My love and this exciting time in my life seem worth sharing, and there's only one person I can trust with a secret this delicious- Carter. He's the closest thing I have to a brother and I know he'll be interested in news like this. I am never absorbed in a girl for longer than one night, so he'll be keen to see the one who's grabbed my attention. Carter has a way about him that might charm Carrie and help her to feel more comfortable in her new surroundings. At least that is my hope.
There is a sense of disquiet within me however, an unease at the thought of them meeting. I cannot ignore the anxious feelings that arise with the thought of having Carter over. He can be intimidating and I don't want him to scare her off. I hope she sees in him a brother figure that is part of this life and in whom she can trust. I'd like us all to be a family. This is my first and only shot at having something resembling a normal life. Sometimes I feel isolated in my rare corner of the world and though I can have any extravagance, nothing can compare to the feeling of creating a true dynasty with the people I love.
It's been Carter and me for some years now. He's the only one who knows my business because we basically started together. I couldn't honestly hide Carrie from him, he'd find out eventually, so having him over seems like the best course of action. There is a side to him that is unpredictable though and I hope it doesn't come out tonight. I don't want Carter to spook her. I hope he's well-behaved and that he recognizes Carrie for what she is… my treasure.
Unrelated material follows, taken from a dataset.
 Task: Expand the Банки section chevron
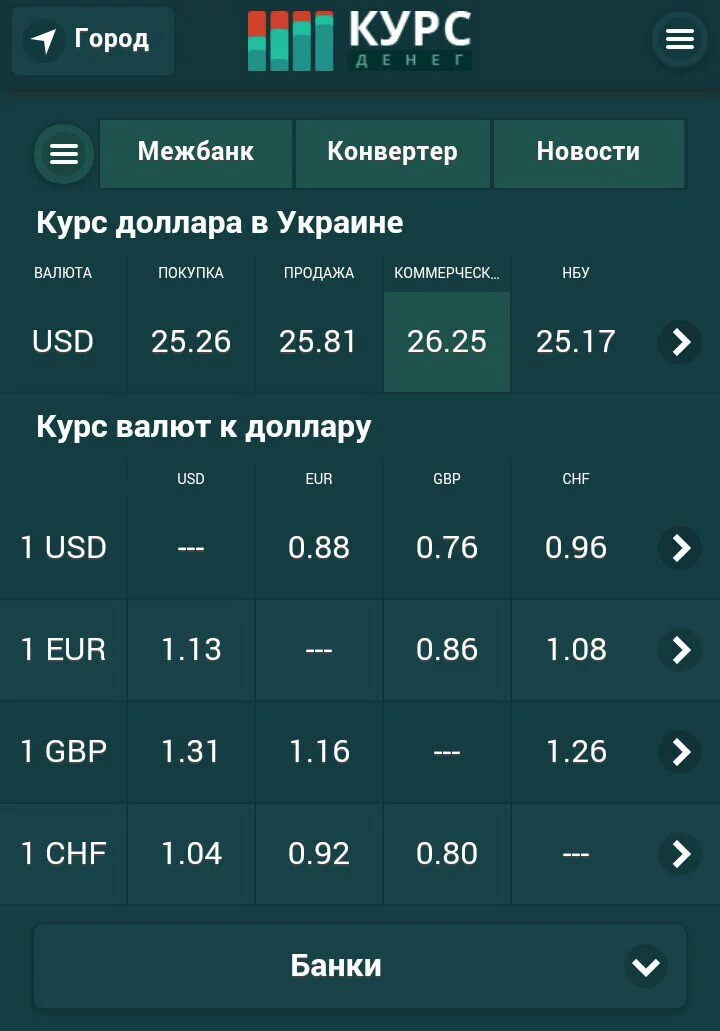646,966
I'm in the kitchen preparing the five course meal that I have planned for tonight. Cooking is another passion of mine, a hobby, and I think Carrie sees why and that she appreciates my efforts. I want her to have every luxury while she's here and I don't want the prying eyes of some private chef on her. In fact, the more I think about it the more unsure I am if Carter should even be here. I don't want his prying eyes on Carrie either. She is mine and I feel possessive of her to a degree that I've never felt before. Even sharing her presence is hard for me. I’m jealous that Carter will get to be in the same room with her as so far it’s been just me. I’ve been the only man she’s laid eyes on in quite a while and I like it that way. It arouses me to think about how wrapped up in me she has been. Trust or no trust I’ve been the only one to see her, to kiss her skin, to taste her sweet little pussy that is always wet for my hungry mouth. I want her as my sole possession, but I wonder how I could ever achieve that? I have her tucked away in my part of the world but eventually she will have to see people. I don't want her to feel isolated either. Maybe she will find a friend in Carter? And with that I push the thoughts out of my head and refuse to think of anything negative. This evening will go flawlessly and then we can all move forward together, that is my plan.